Tutti ricorderanno la variante con la quale il 29 Giugno 2020 si permetteva di demolire edifici storici per ricostruire la facciata, come nelle scenografie dei film western.

La VARIANTE URBANISTICA DI REVISIONE DELLE ZONE STORICHE A1.3 , A6 , A7 , A8 fu votata da quasi da tutti in Consiglio Comunale, ad esclusione di due astensioni e l’uscita dall’aula dei consiglieri PD e della Presidente del Consiglio.

Piazzetta dell’Antica pescheria a Forlì: Secondo la variante questi edifici di contorno potevano essere demoliti

Il comportamento di voto dei diversi partiti ha rivelato che la variante in questione ha una storia assai lunga e che non è farina del sacco di questa Amministrazione, che si è limitata a portare in adozione un progetto elaborato fin dal 2017, sotto la direzione della Assessora all’urbanistica dell’epoca.

Non si tratta dell’unica perla che la nuova maggioranza eredita in materia urbanistica, anzi fino ad ora si può tranquillamente affermare che le cose peggiori, tra le quali senza alcun dubbio tutte le questioni inerenti il proliferare di nuovi supermercati e centri commerciali che coprono di nuovo cemento centinaia di ettari di terreno, sono il prodotto della azione sconsiderata messa in campo nei 5 anni precedenti.

Neppure il progetto della Assessora precedente poteva dirsi originale.
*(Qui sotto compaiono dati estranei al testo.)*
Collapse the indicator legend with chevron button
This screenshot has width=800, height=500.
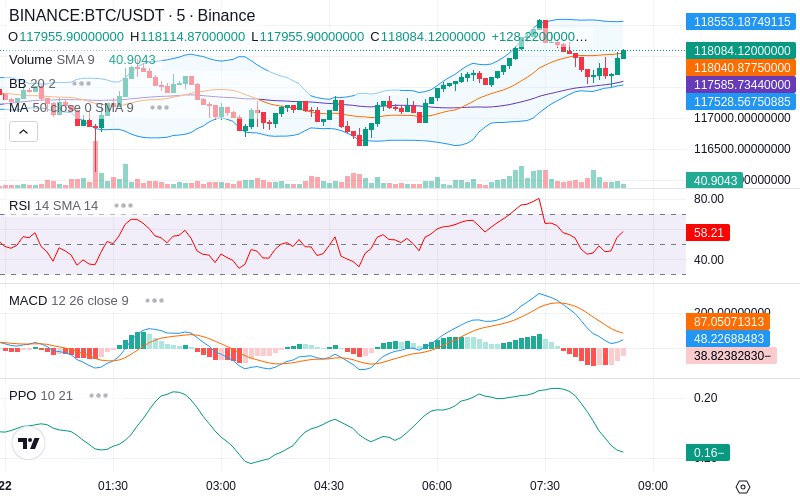[x=23, y=132]
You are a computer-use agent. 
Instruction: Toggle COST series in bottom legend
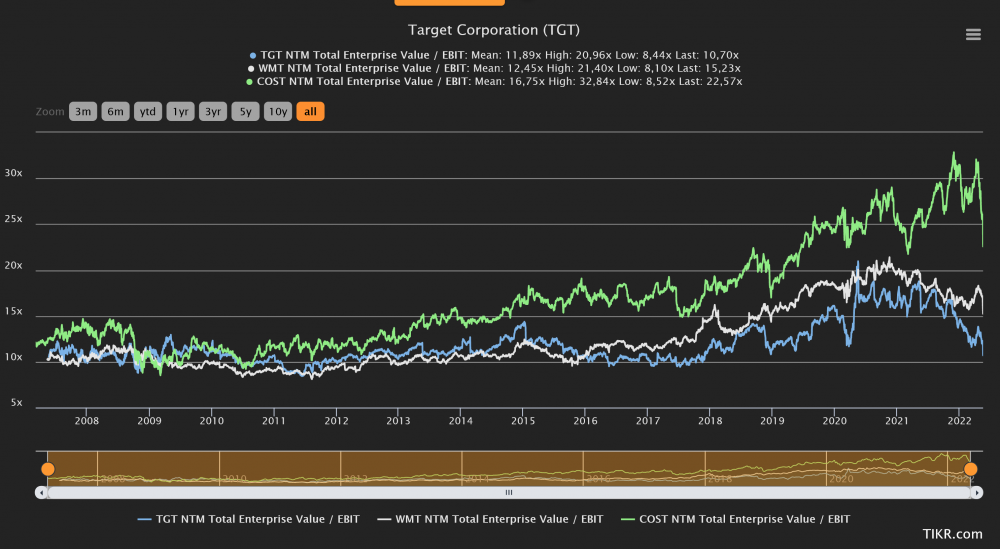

Infatti nel Giugno del 2012 un altro assessore portò in adozione un altro progetto di variante al Centro Storico che consentiva la demolizione di tutti gli edifici non vincolati.

La ferma e argomentata opposizione ai due progetti di variante precedenti da parte dei Verdi e di Italia Nostra riuscì a fermare le annunciate manomissioni del tessuto storico: sia il sindaco Balzani sia Drei non ebbero il coraggio di proseguire su una strada sbagliata, capace di cancellare in un colpo solo decenni di acquisizioni culturali e scientifiche a proposito della conservazione dell’intero tessuto dei Centri Storici, maturate in Emilia Romagna, che hanno costituito un modello imitato in tutta Italia e che ha fatto scuola in tutti i Paesi europei.

Poiché le cose sbagliate non muoiono mai la nuova Amministrazione, trovandosi pronto il progetto, lo ha fatto proprio, incurante delle poche voci contrarie che si sono levate per mettere in evidenza la negatività di una proposta oscena: cancellate le politiche di conservazione dei tessuti edilizi storici attuate attraverso il restauro, basate sul principio che la tutela fosse il cardine delle politiche riguardanti le città storiche.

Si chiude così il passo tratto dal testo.